The YAP-TEAD complex promotes senescent cell survival by lowering endoplasmic reticulum stress [bulk RNA-seq]

Sublethal cell damage can trigger a complex adaptive program known as senescence, characterized by growth arrest, resistance to apoptosis, and a senescence-associated secretory phenotype (SASP). As senescent cells accumulating in aging organs are linked to many age-associated diseases, senotherapeutic strategies are actively sought to eliminate them. Here, a whole-genome CRISPR knockout screen revealed that proteins in the YAP-TEAD pathway influenced senescent cell viability. Accordingly, treating senescent cells with a drug that inhibited this pathway, Verteporfin (VPF), selectively triggered apoptotic cell death and derepressed DDIT4, in turn inhibiting mTOR. Reducing mTOR function in senescent cells diminished endoplasmic reticulum (ER) biogenesis, causing ER stress and apoptosis due to high demands on ER function by the SASP. Importantly, VPF treatment decreased senescent cell numbers in the organs of old mice and mice exhibiting doxorubicin-induced senescence.
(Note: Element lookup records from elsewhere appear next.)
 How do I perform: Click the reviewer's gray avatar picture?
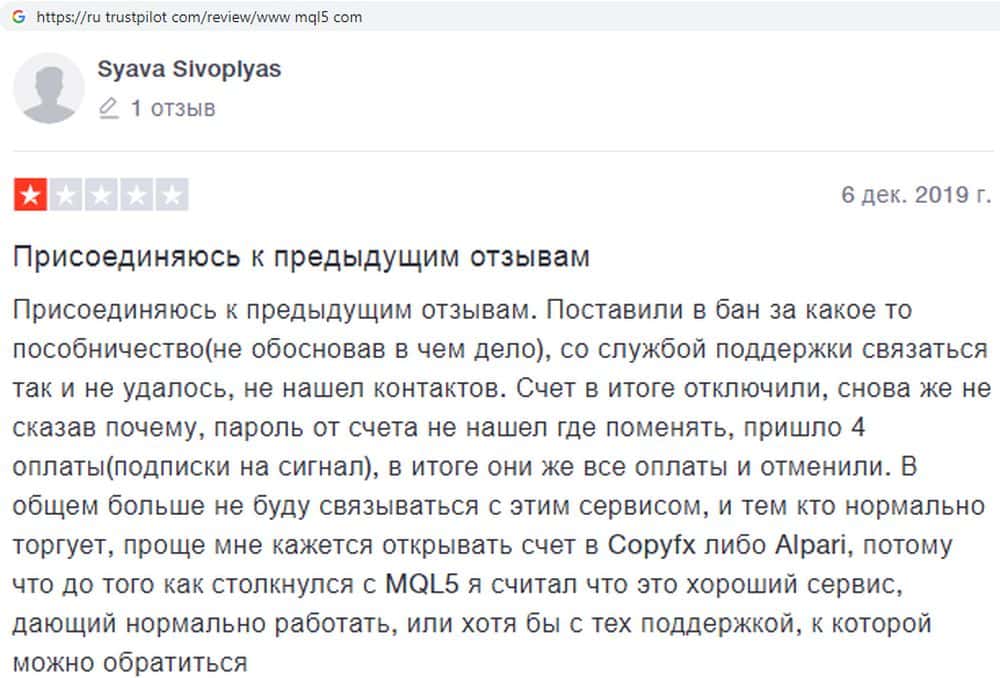tap(48, 88)
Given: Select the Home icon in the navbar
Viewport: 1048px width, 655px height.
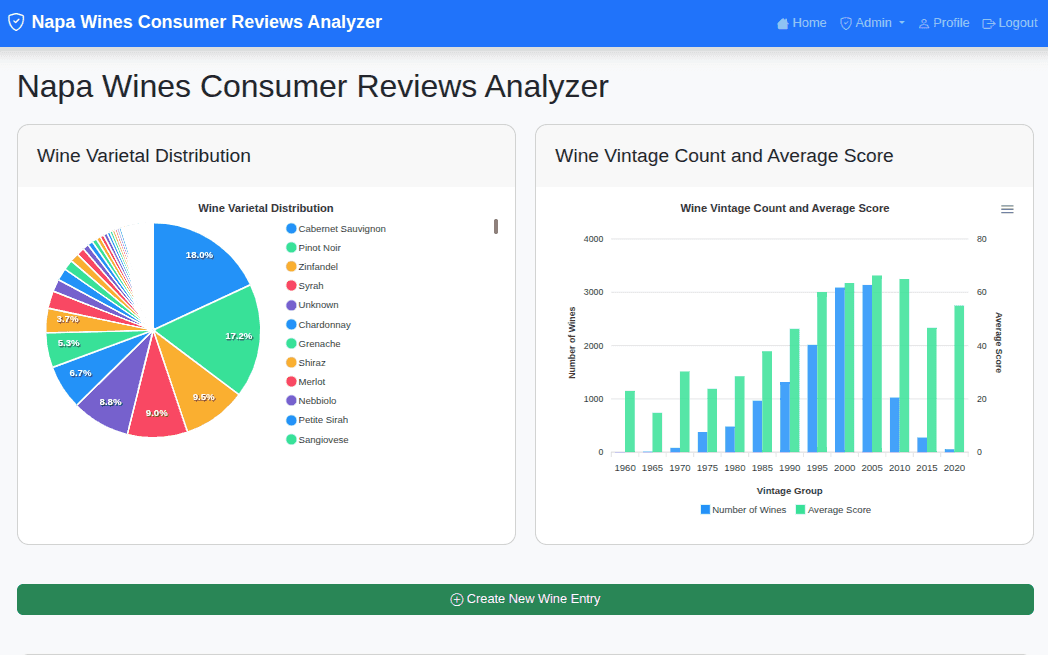Looking at the screenshot, I should pos(783,22).
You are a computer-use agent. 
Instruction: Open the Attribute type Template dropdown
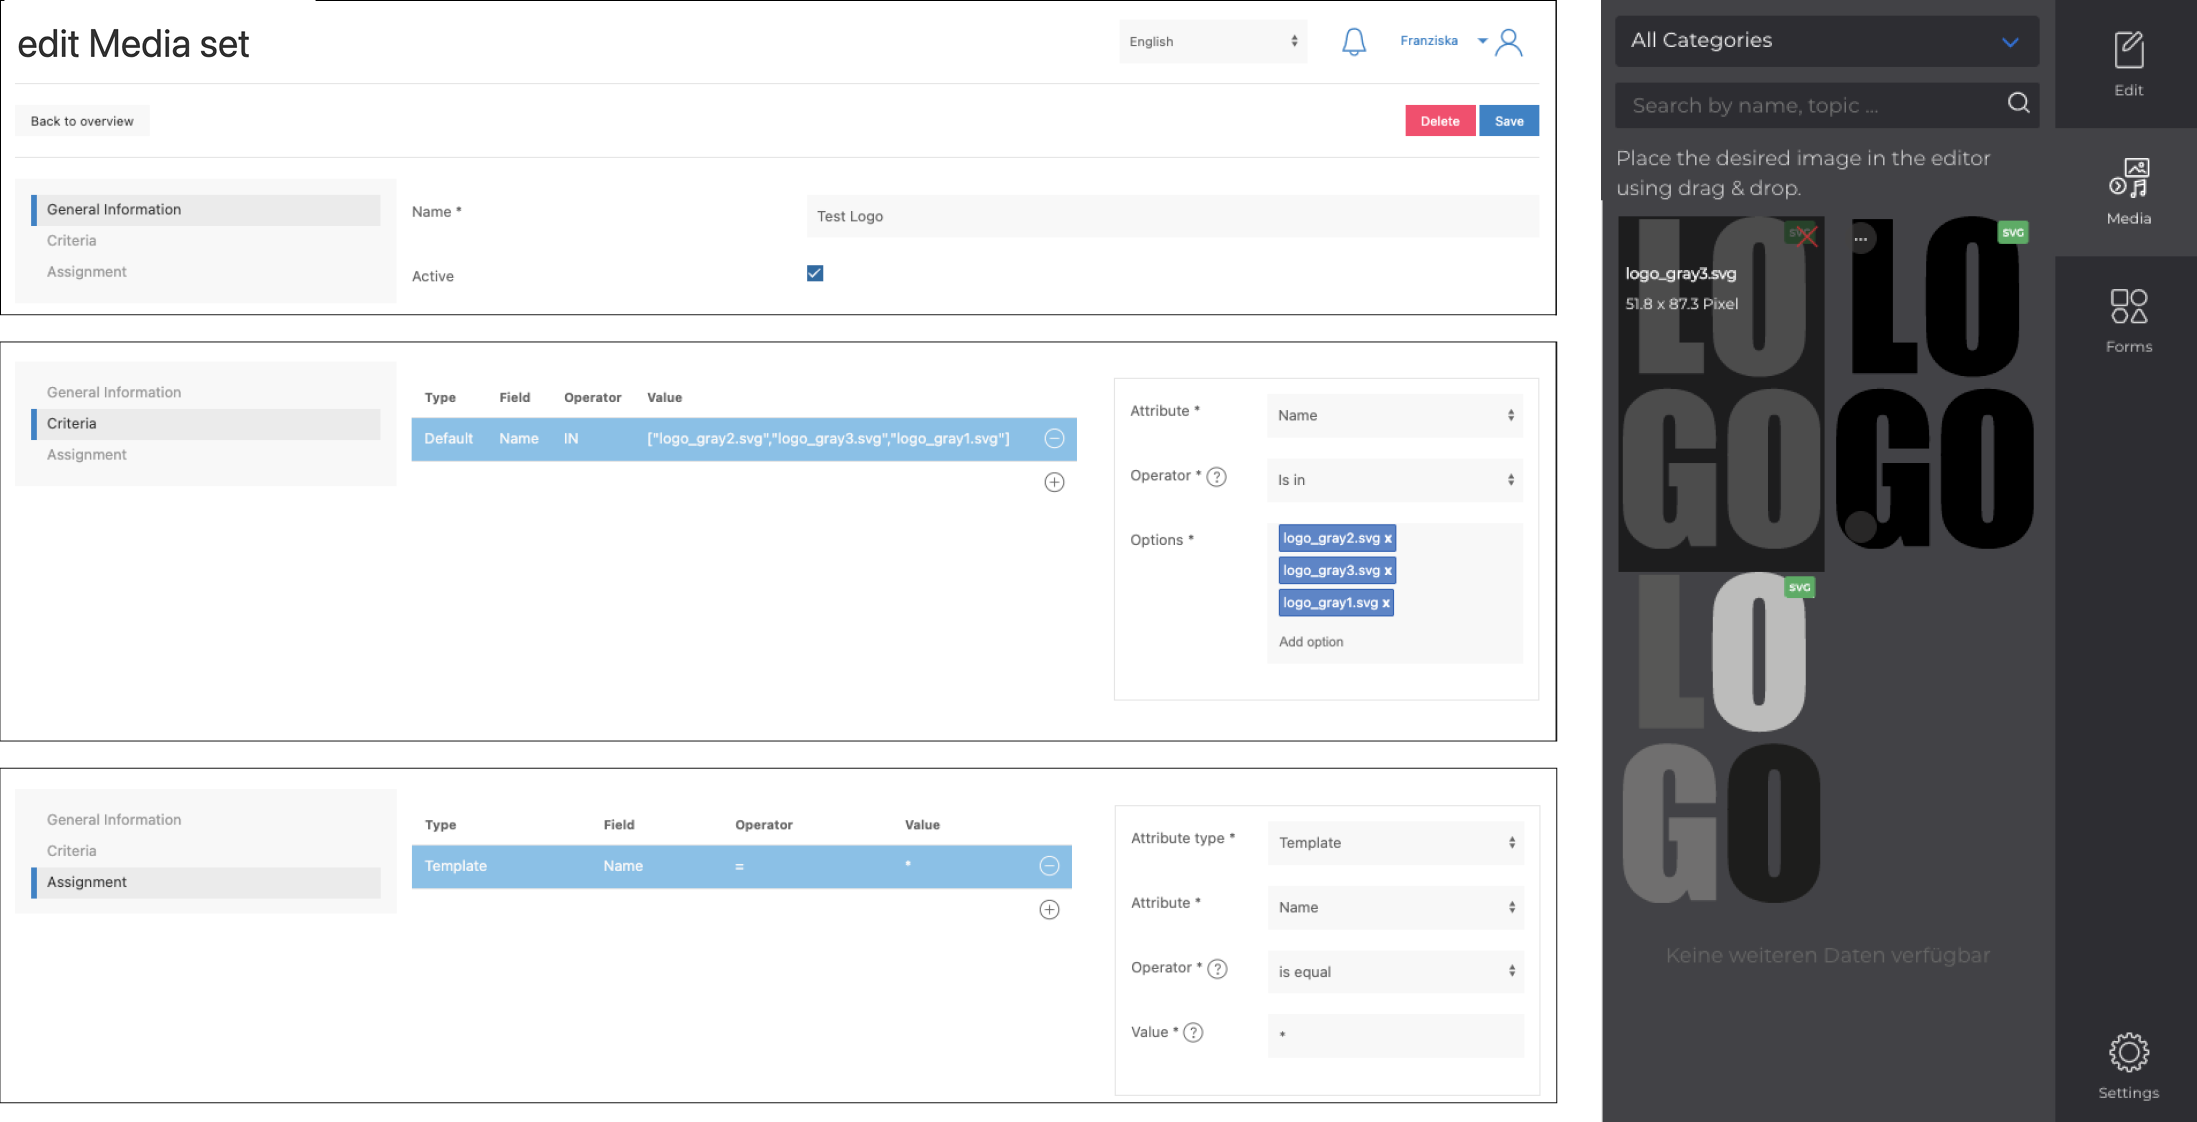[1395, 842]
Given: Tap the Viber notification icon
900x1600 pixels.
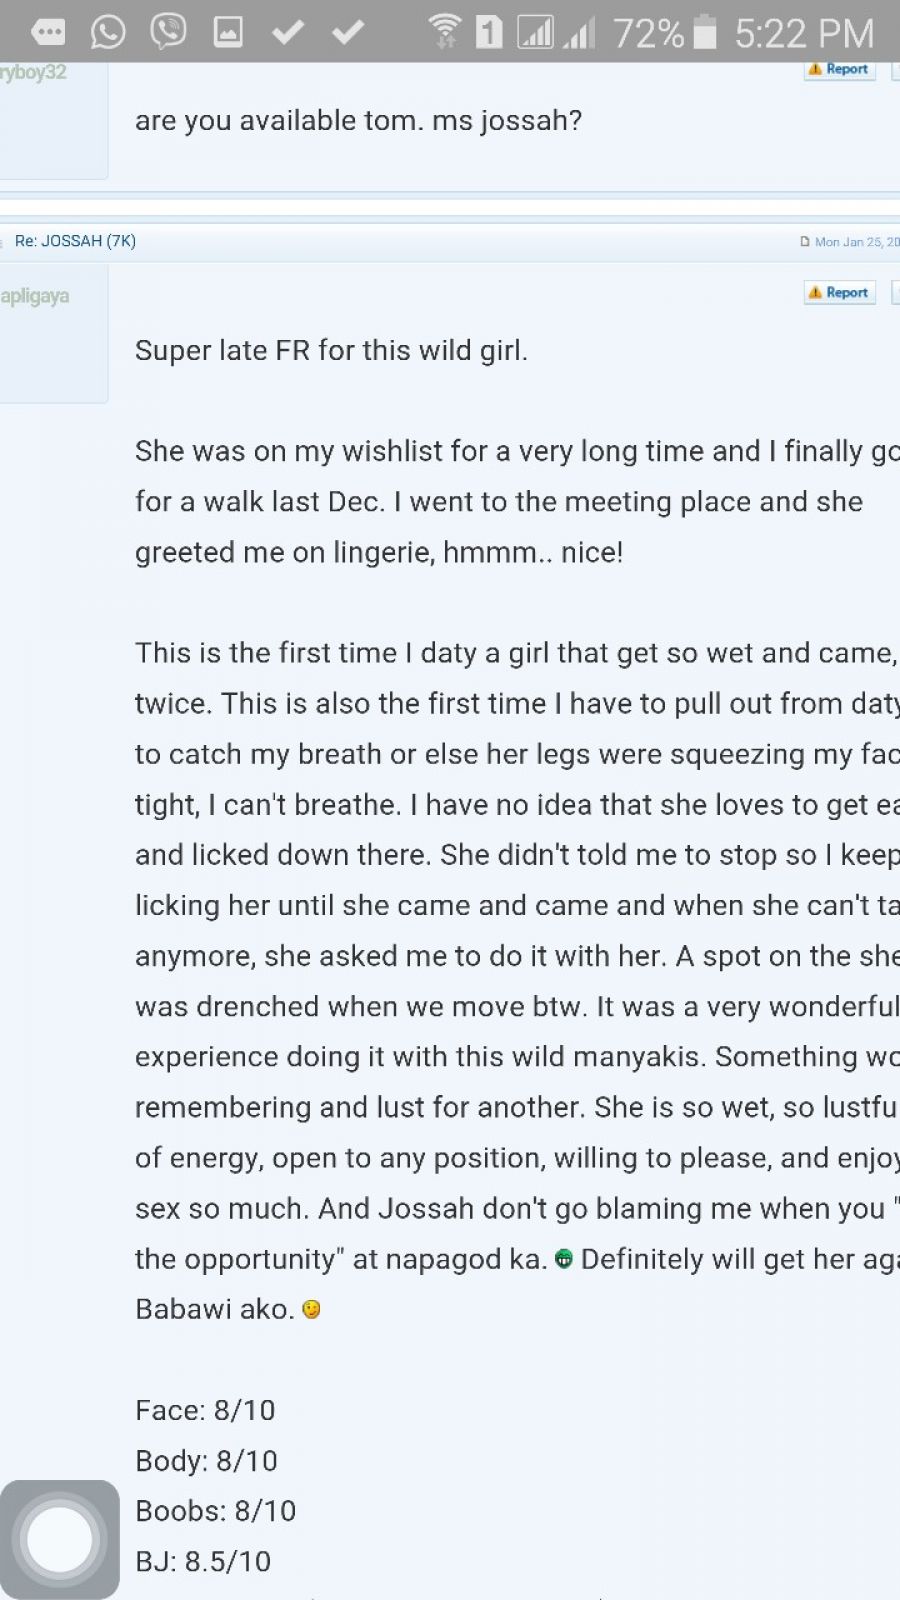Looking at the screenshot, I should click(x=168, y=32).
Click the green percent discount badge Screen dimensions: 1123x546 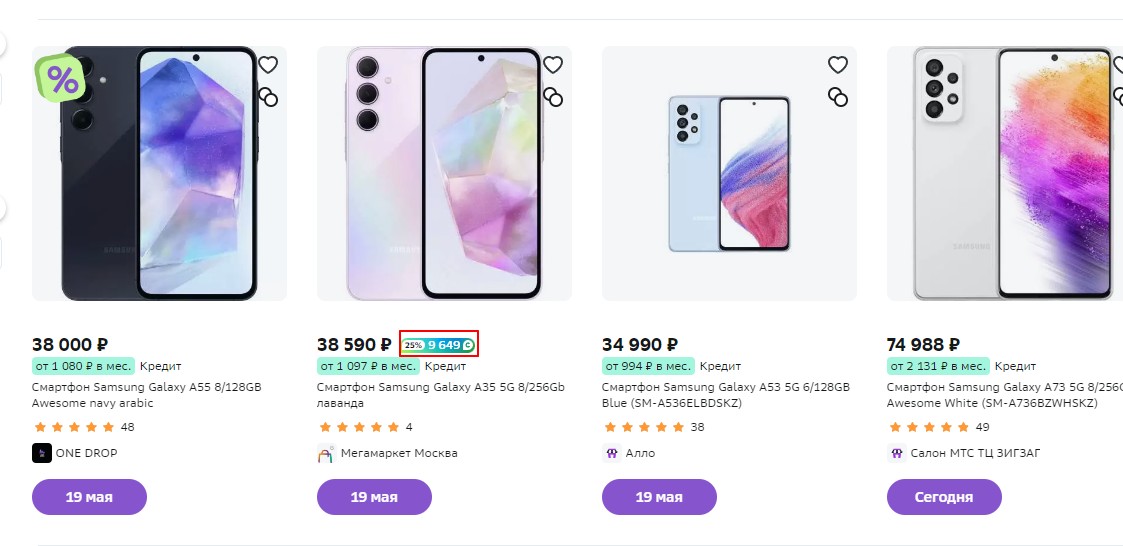[61, 78]
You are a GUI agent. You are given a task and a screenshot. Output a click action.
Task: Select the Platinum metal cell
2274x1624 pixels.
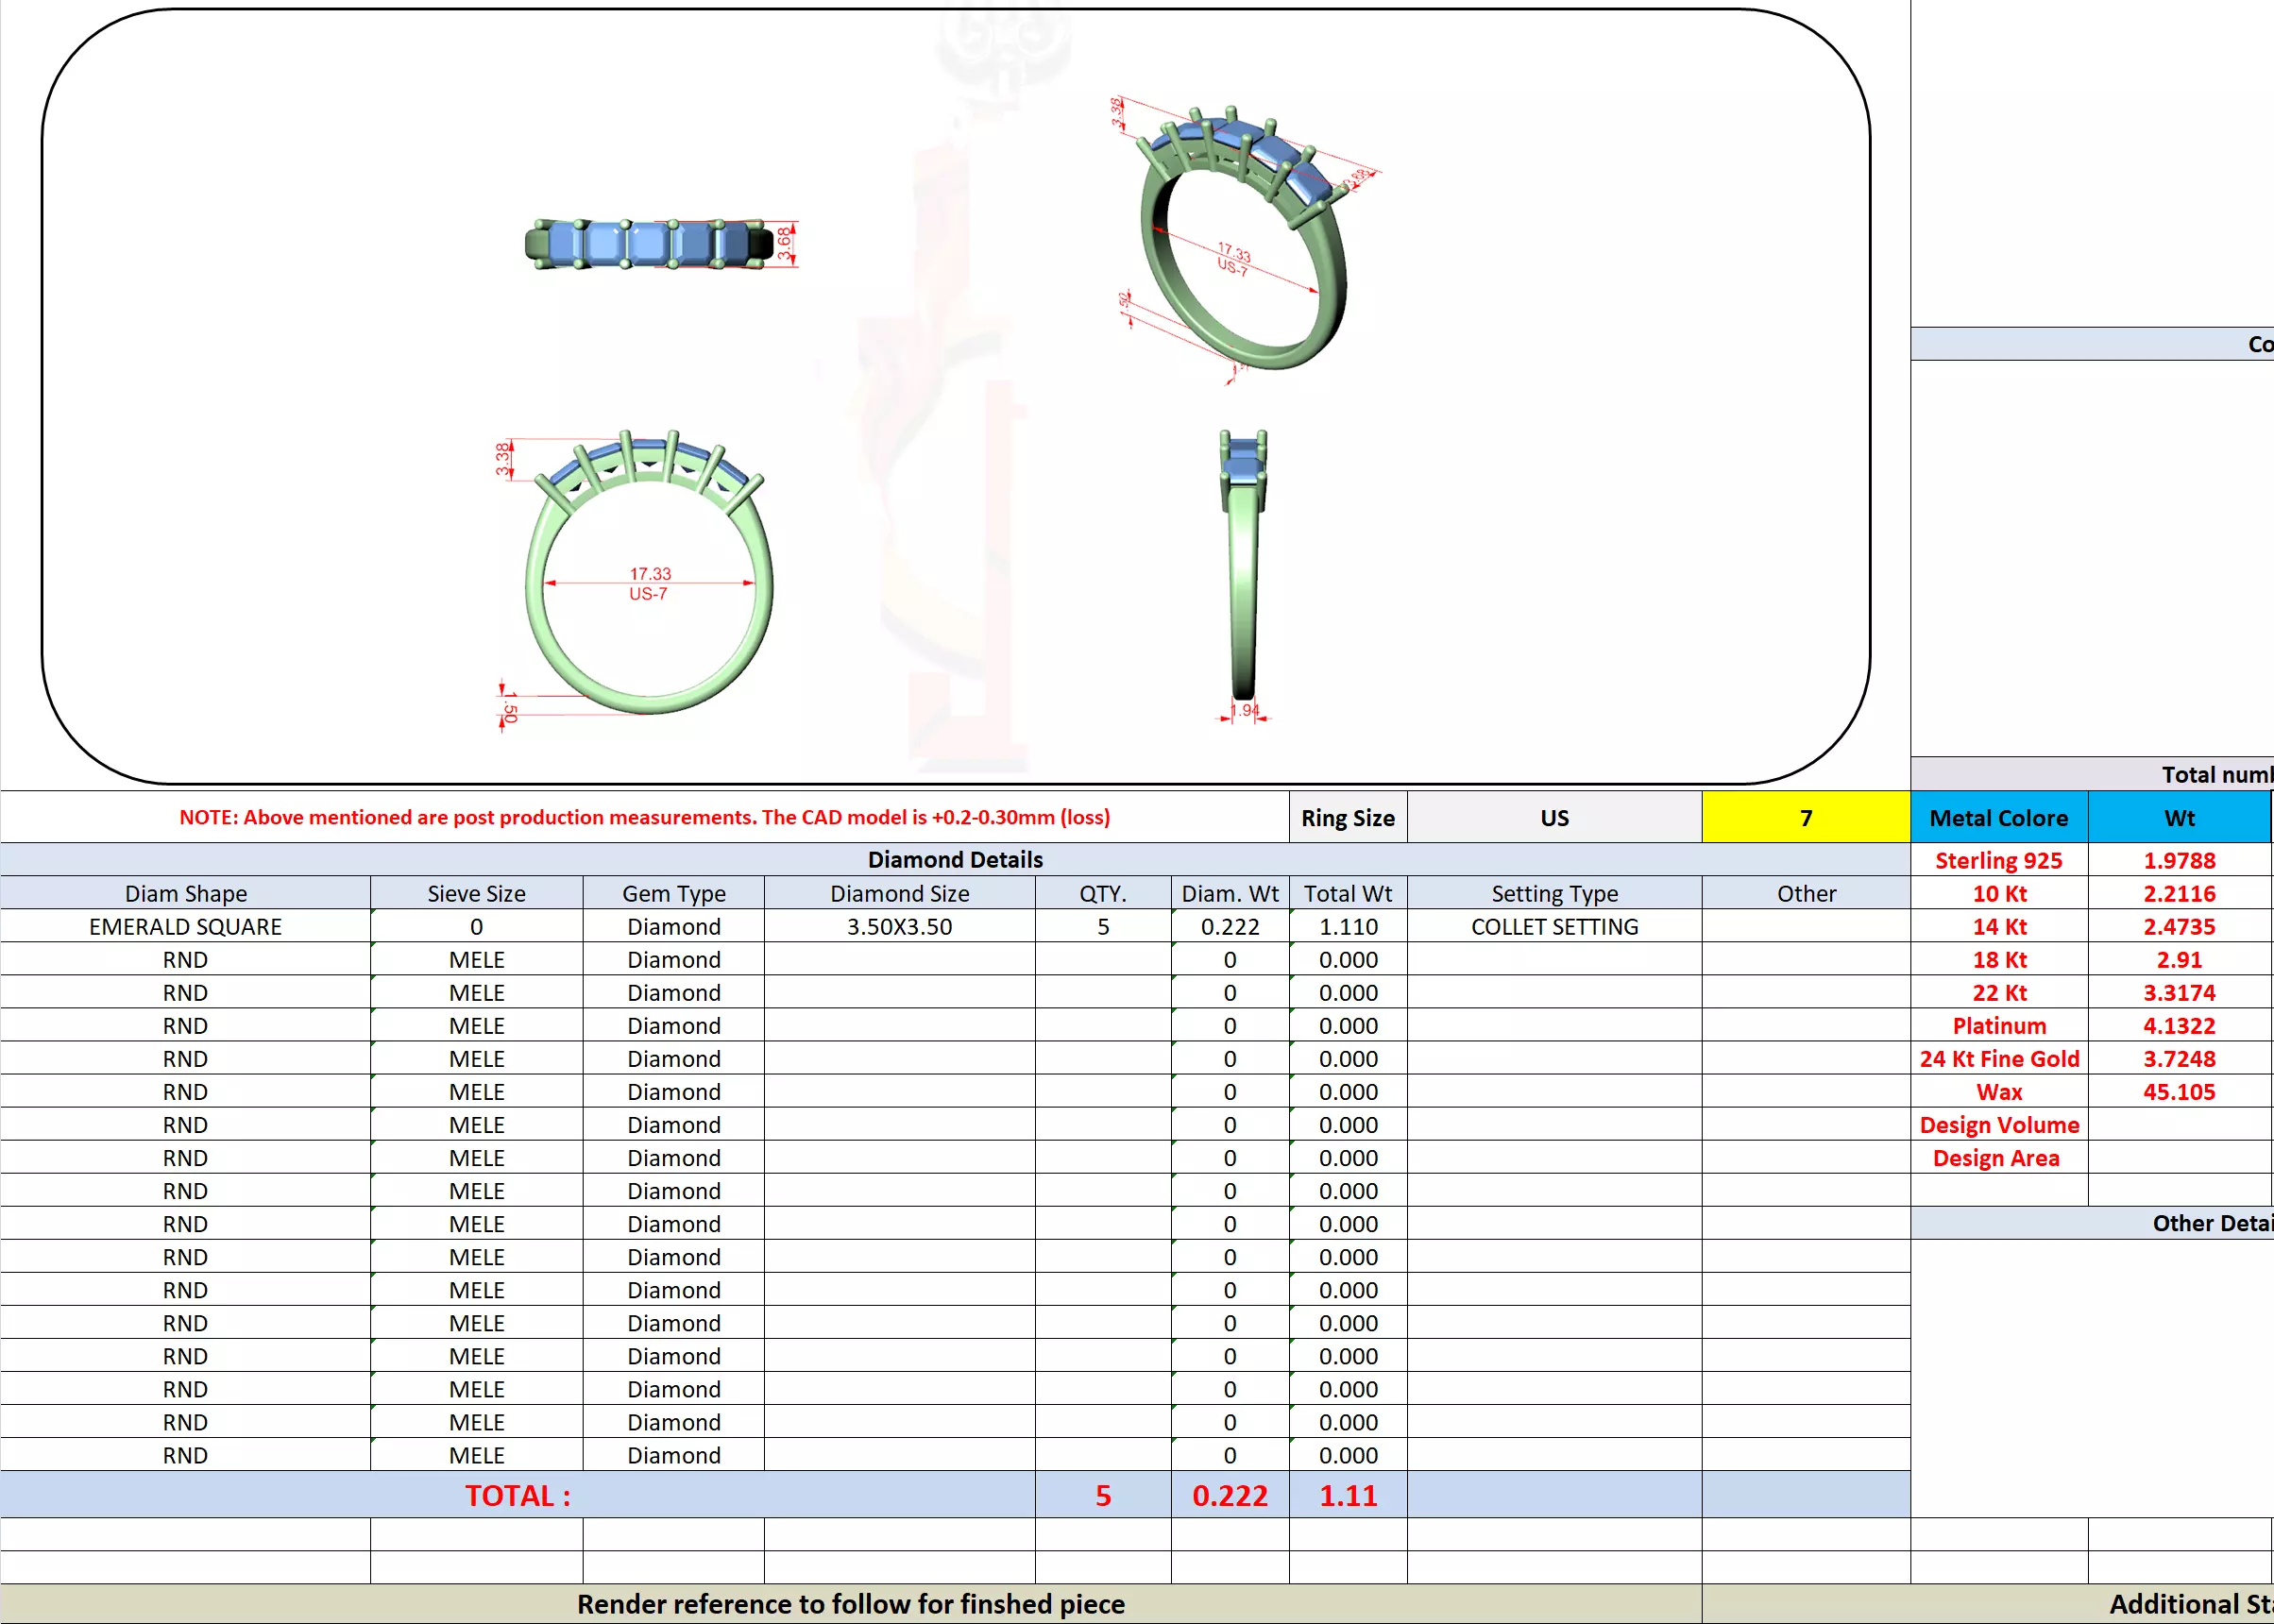1998,1025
We present a novel senolytic strategy that eliminates senescent cells by hindering ER activity required for SASP production. Overall design: RNA-sequencing analysis of WI-38 human diploid fibroblasts with three independent replicates per group: Etoposide-induced senescent (ETIS) cells were obtained by treatment with 50 µM etoposide for 6 days, and treated with verteporfin (VPF, 1.5 µM) or vehicle (0.3% DMSO) for 48 hours, while proliferating cells treated with vehicle were included as controls.